● Problem to work on
Copy the rows below word for word, leaving out the pictures.

● Rows
◆ ◆ ◆ ◆
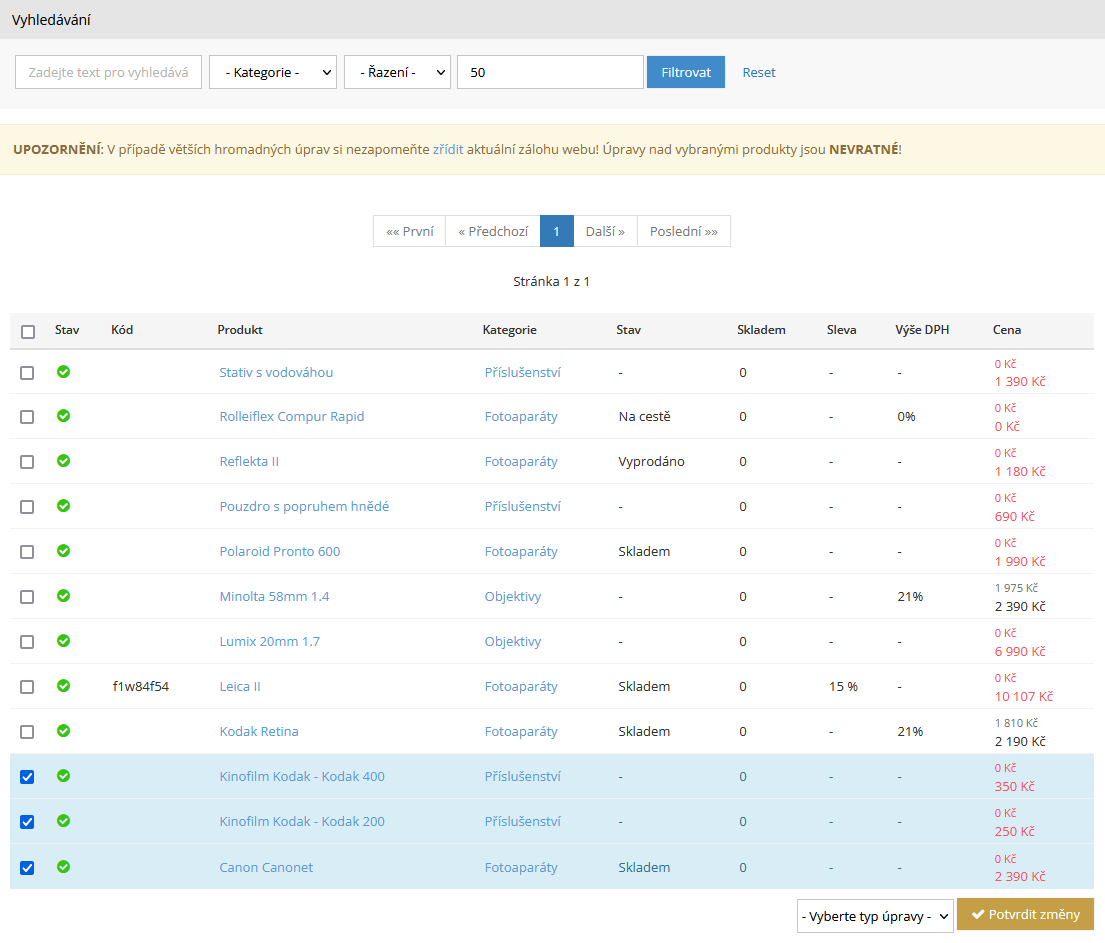Open the Kategorie filter dropdown
Viewport: 1105px width, 943px height.
(x=272, y=72)
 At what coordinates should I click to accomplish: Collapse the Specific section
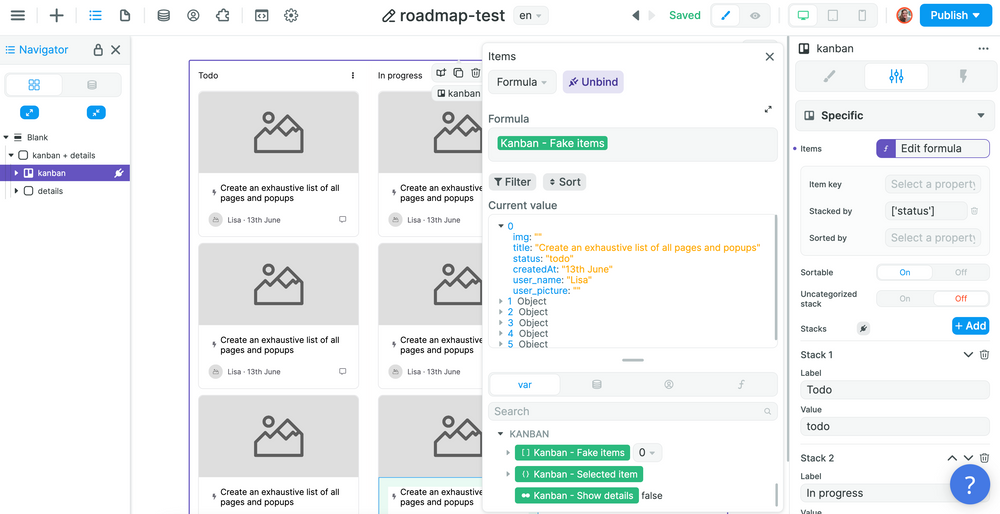980,115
◆ ◆ ◆ ◆
● Finished task
Open the Kategorie filter dropdown
Viewport: 1105px width, 943px height.
(x=272, y=72)
 At what coordinates should I click to accomplish: Collapse the Specific section
980,115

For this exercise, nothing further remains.